Thanks for your story beatriz, it helps me to think twice about how I've
ended up calling myself an artist/researcher in the university, even though
I prefer artist/theorist, really. Actually, as brett and simon mentioned, I
think its a question of being tactical, of exploiting the university's own
language against itself, as in galloway's idea of hypertrophy, or as in
chela sandoval's differential consciousness, which describes one of the
skills oppressed people learn as navigating various forms of oppressions
throughout their lives. Fox Harrell has developed a beautiful game about
this strategy called Chameleonia: Days of Lost Selves that you can see here:
http://icelab.lcc.gatech.edu/gallery.php

In EDT, we've been developing an idea of Science of the Oppressed, which I
describe in a lot more detail in these two essays:

http://ctheory.net/articles.aspx?id=639
http://bang.calit2.net/pros/?page_id=11

And in the second one I consider questions of artistic knowledge production
more specifically.


   micha


2010/5/1 Beatriz da Costa<beatrizdaco...@earthlink.net>

I will write more tomorrow, but just to avoid any misunderstanding. I never
meant to say that identifying once practice as "research" is a bad thing. I
do it myself, very publicly and in writing :).

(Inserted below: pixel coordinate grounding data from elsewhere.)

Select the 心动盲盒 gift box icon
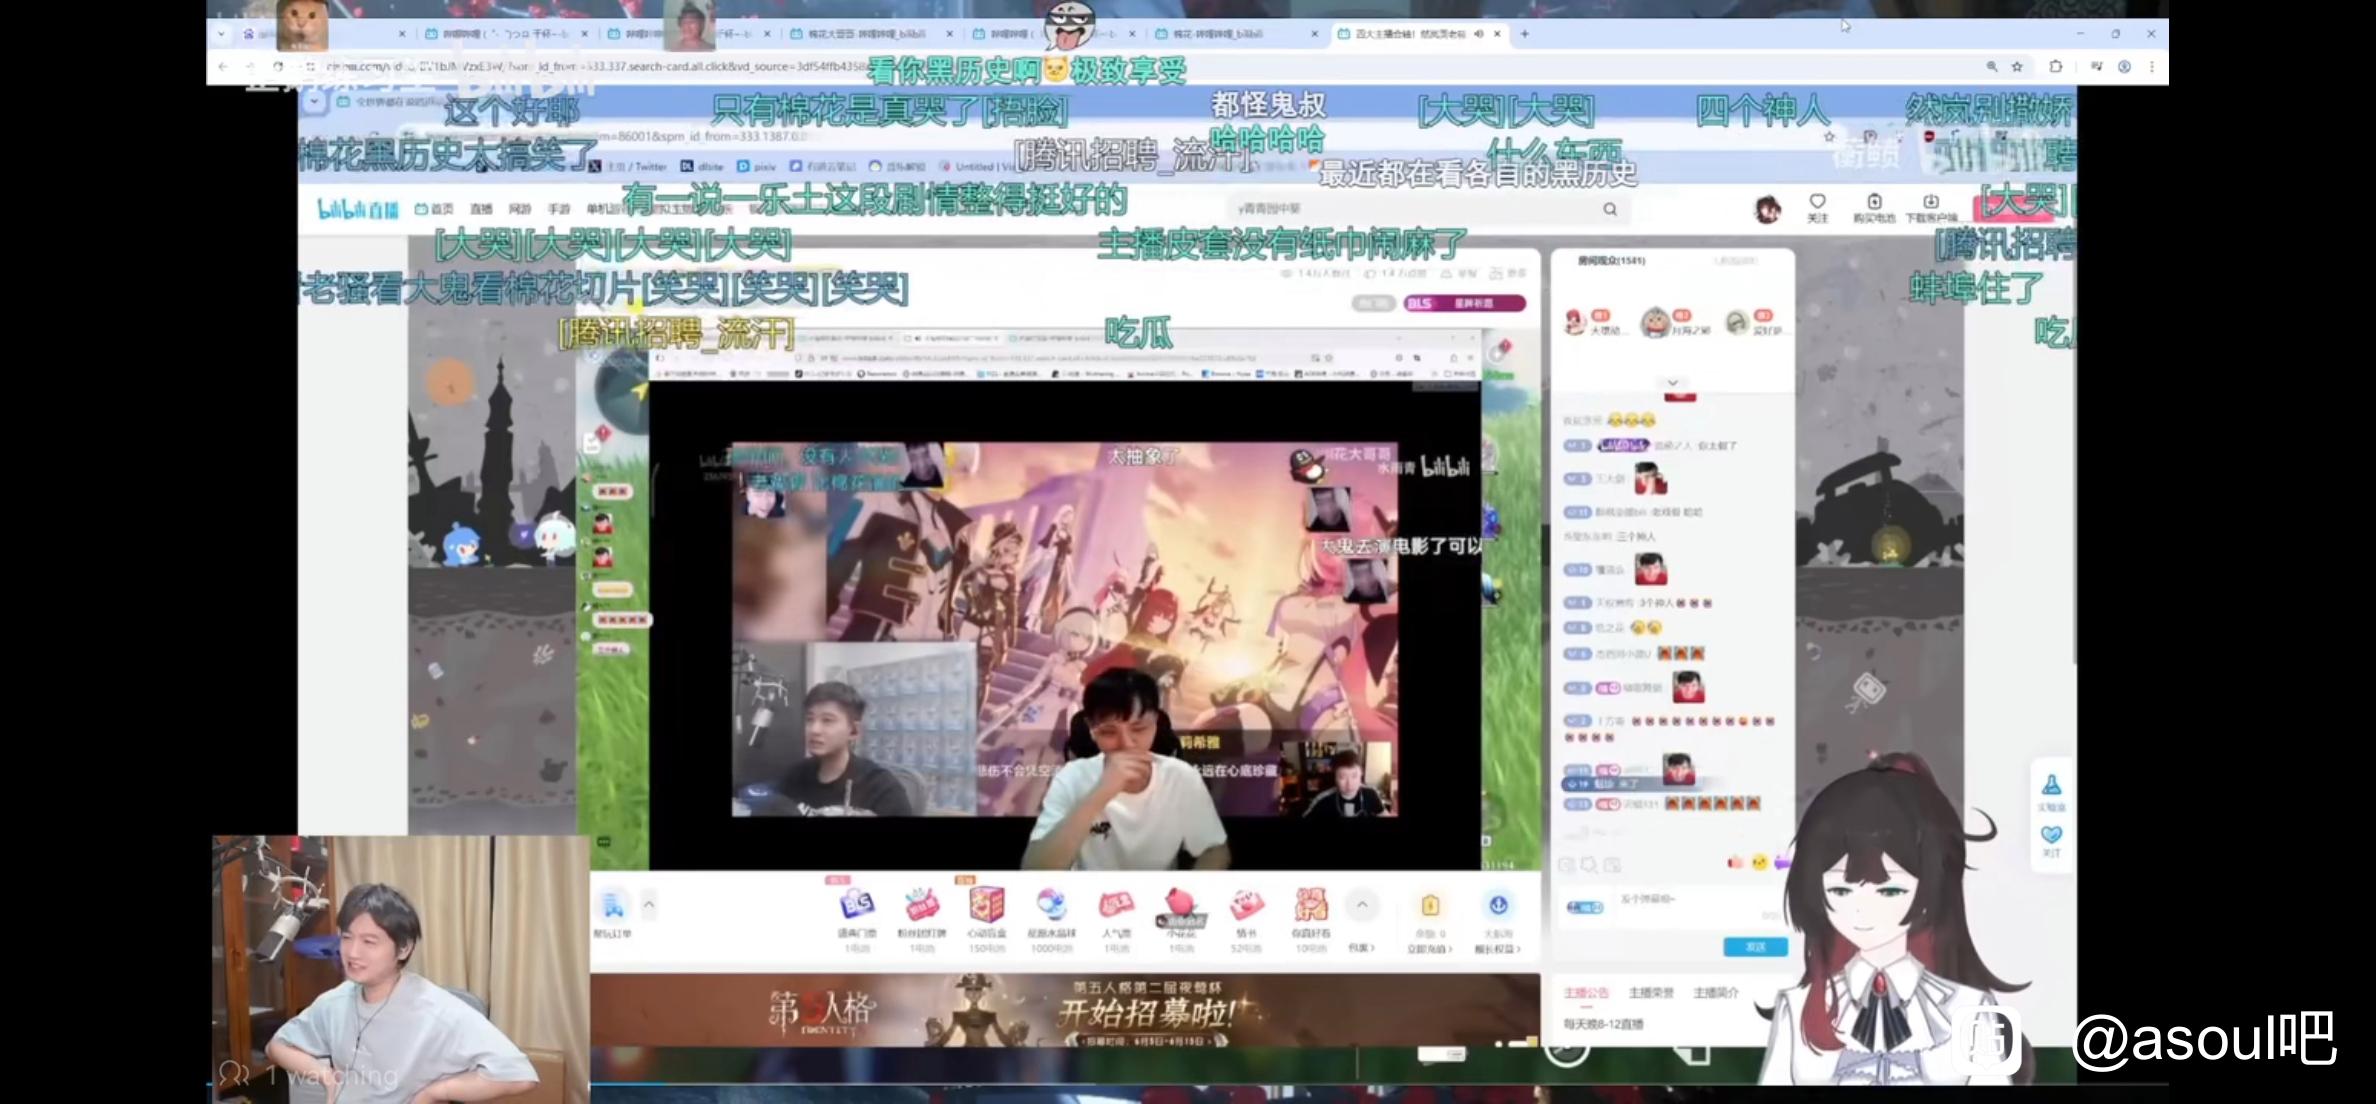 tap(986, 906)
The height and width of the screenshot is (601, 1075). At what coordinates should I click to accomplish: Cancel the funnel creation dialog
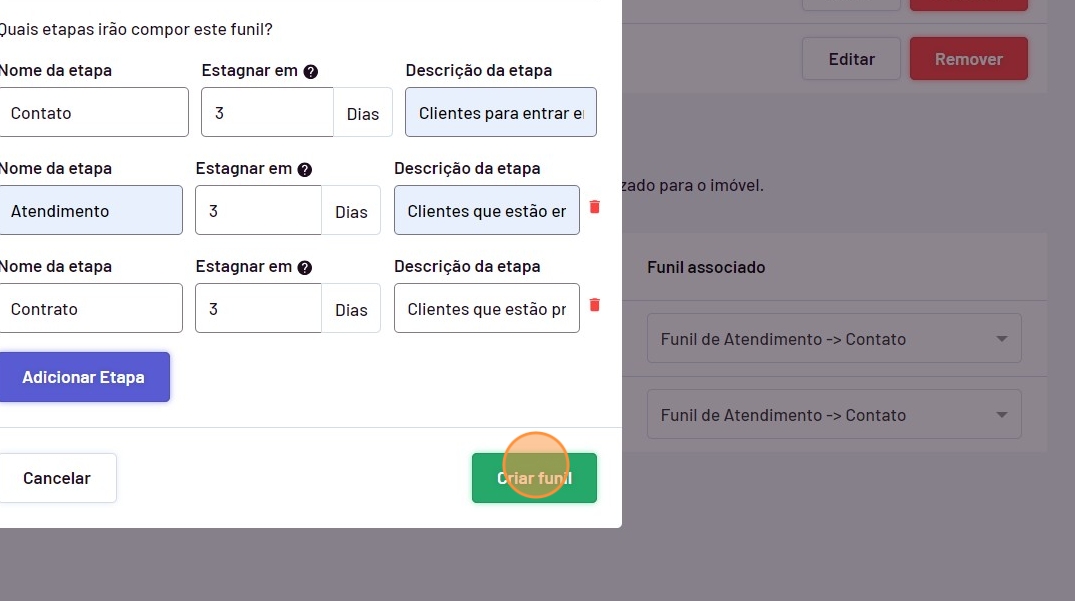point(57,478)
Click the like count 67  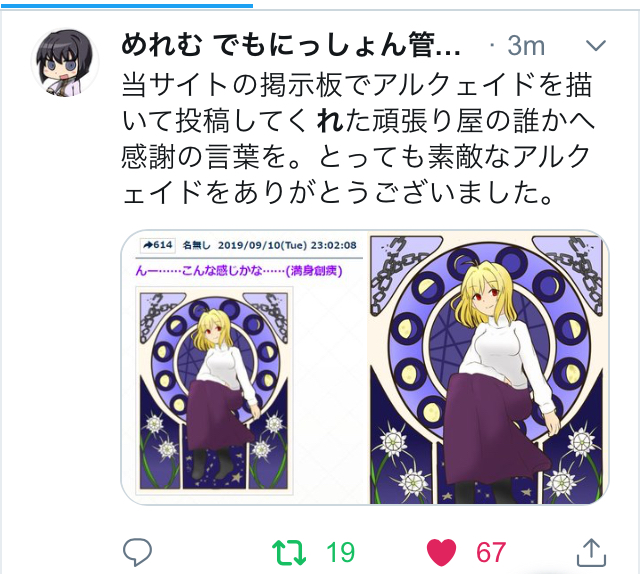491,552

The "problem" is the
association especially non-academics have with the term "research." Most
people do think of "science" when they hear "research." I only have
anecdotal evidence for that of course, but I worked on a project a few years
ago that for better or worse got a lot of mass media attention. My bio at
the time said "artist and researcher" or something along those lines. You
have no idea how many emails I got from people thinking I had expertise in
anything from aeronautic engineering/design, to veterinarian knowledge, to
studies on pulmonary function tests, to behaviorism, ecology, earth
sciences, public health&  policy ... you get the picture. Nobody understood
the term "research" to be "creative research" or hybrid art/research or
however you want to call what we are doing. It said "artist" right next to
"researcher" but all that people picked up on was "researcher." So, I think
we have to be aware of that. And yes of course, it has ramifications within
the university as well, but at least in the UC system this is rather
straight forward. Everything is called "research" during merit/review and
tenure time. Simple because there isn't a category for "art" on the form.
But I don't really think that this is the issue here.

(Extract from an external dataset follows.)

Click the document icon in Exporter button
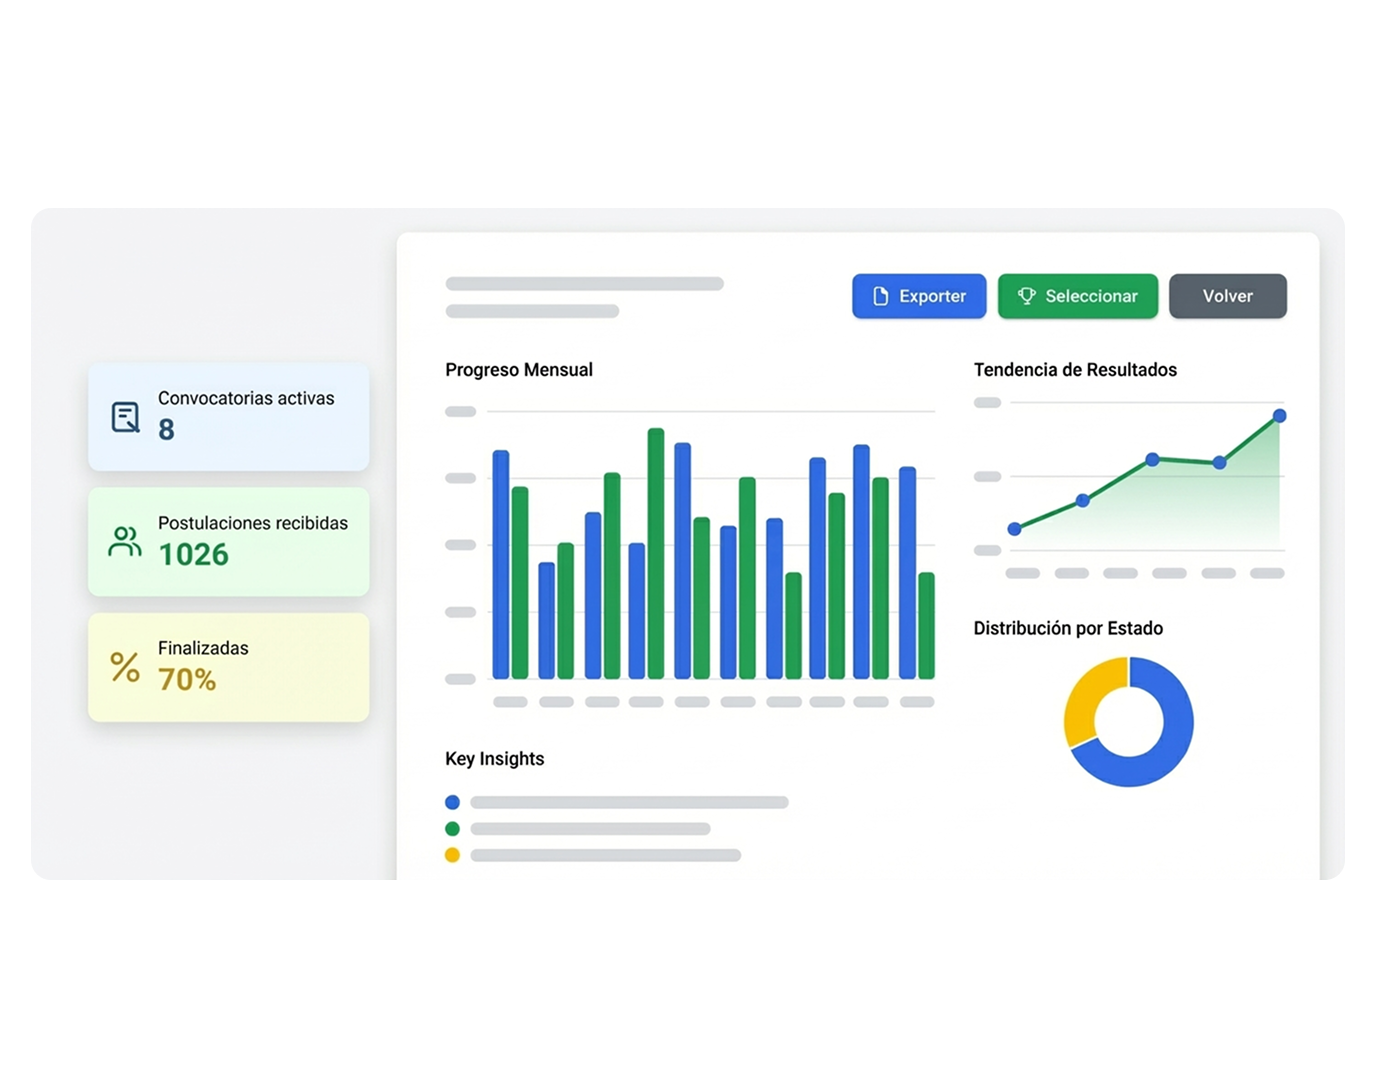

anyway, more on funding&  tactical media tomorrow.
best
b.



On May 1, 2010, at 12:07 PM, Carl DiSalvo wrote:

I totally agree that the arts (inclusive of design, and architecture) can
be research. Indeed, that is how I characterize much of my own work.
And Brett's point below are very important, particularly the notion that the
arts as research need not try to adopt the same forms of research practice
and product as are produced in other fields. Rather, we need to understand
how the arts constitute a particular form (or forms) of knowledge
production.

How arts research research fits into "research universities" is a complex
question. As Marc points out, in part this forces us to address issues of
funding. It also brings up issues of tenure and promotion. And, as we see in
this current situation, the politics that are often inherent of the arts in
research universities has very real consequences. I am always confused by
the fact that so many professors can do research on missile guidance systems
or develop algorithms for better prediction in hedge funds, but somehow,
this work is not cast as being political. Ok, maybe I'm not really confused
by that, but it seems like an important point of contrast.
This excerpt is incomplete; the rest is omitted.